> Aim of the exercise
Please rename "Viewport" to "Display" in the listing, starting at the line that has "Given: Select Triangulations in the left tree" and continuing through the end of the listing. Keep every other part of those lines the same.

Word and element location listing
━━━━━━

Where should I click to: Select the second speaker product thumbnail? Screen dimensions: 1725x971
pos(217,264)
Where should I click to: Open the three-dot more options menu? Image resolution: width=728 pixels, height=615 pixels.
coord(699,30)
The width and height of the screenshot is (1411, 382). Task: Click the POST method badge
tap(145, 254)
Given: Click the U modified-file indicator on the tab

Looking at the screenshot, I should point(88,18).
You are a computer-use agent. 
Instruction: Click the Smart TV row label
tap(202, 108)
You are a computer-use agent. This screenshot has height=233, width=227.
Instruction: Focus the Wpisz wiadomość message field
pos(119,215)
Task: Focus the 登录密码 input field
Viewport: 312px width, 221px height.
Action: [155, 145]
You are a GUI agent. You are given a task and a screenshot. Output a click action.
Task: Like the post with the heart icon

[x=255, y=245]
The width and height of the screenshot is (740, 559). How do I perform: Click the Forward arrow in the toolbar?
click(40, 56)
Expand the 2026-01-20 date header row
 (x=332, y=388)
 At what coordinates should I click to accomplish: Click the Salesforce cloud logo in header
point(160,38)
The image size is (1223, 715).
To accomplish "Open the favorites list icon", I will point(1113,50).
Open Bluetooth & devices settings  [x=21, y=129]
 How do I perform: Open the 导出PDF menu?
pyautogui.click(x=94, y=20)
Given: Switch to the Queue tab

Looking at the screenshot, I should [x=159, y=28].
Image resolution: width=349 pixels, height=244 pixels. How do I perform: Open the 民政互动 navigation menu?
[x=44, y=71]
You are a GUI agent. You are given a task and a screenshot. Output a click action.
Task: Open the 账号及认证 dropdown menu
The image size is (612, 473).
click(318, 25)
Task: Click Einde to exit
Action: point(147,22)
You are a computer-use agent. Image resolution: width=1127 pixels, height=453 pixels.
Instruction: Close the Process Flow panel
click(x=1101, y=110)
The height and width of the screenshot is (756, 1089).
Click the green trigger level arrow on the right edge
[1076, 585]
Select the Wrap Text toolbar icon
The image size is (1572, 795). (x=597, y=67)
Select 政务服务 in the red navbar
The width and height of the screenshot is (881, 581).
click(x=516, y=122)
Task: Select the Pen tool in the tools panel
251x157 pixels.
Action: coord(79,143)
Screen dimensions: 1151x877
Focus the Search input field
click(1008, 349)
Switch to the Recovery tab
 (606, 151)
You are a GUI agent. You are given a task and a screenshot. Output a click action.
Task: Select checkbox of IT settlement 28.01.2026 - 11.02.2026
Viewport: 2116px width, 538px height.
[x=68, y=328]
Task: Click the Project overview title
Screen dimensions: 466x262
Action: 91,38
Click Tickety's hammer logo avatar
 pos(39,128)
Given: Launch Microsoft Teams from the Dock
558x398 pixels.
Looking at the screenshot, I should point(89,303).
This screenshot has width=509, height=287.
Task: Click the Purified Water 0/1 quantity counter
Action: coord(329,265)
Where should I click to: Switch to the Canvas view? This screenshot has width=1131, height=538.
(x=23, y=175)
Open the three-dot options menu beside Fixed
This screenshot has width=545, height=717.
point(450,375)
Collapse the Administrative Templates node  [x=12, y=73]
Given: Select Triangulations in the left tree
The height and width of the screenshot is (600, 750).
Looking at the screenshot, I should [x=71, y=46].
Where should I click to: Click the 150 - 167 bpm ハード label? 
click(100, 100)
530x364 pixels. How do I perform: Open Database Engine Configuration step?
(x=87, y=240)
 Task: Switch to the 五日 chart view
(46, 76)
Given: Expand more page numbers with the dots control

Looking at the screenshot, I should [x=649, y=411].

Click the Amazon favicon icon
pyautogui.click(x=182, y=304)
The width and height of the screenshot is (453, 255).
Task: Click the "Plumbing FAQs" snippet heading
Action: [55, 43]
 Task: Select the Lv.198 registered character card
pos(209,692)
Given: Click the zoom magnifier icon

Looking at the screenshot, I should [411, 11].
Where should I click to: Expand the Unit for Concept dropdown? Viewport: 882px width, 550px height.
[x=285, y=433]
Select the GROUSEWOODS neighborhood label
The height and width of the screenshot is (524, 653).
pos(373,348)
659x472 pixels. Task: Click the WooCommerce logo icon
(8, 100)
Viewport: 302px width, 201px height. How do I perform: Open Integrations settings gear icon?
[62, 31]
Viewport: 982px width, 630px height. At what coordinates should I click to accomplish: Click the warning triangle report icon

━━━━━━

> The output
Given: Select Triangulations in the left tree
The height and width of the screenshot is (600, 750).
Looking at the screenshot, I should [x=71, y=46].
Where should I click to: Click the 150 - 167 bpm ハード label? 
click(100, 100)
530x364 pixels. How do I perform: Open Database Engine Configuration step?
(x=87, y=240)
 Task: Switch to the 五日 chart view
(46, 76)
Given: Expand more page numbers with the dots control

Looking at the screenshot, I should [x=649, y=411].

Click the Amazon favicon icon
pyautogui.click(x=182, y=304)
The width and height of the screenshot is (453, 255).
Task: Click the "Plumbing FAQs" snippet heading
Action: [55, 43]
 Task: Select the Lv.198 registered character card
pos(209,692)
Given: Click the zoom magnifier icon

Looking at the screenshot, I should [411, 11].
Where should I click to: Expand the Unit for Concept dropdown? Display: 882px width, 550px height.
[x=285, y=433]
Select the GROUSEWOODS neighborhood label
The height and width of the screenshot is (524, 653).
pos(373,348)
659x472 pixels. Task: Click the WooCommerce logo icon
(8, 100)
Display: 302px width, 201px height. How do I perform: Open Integrations settings gear icon?
[62, 31]
Display: 982px width, 630px height. At what coordinates should I click to accomplish: Click the warning triangle report icon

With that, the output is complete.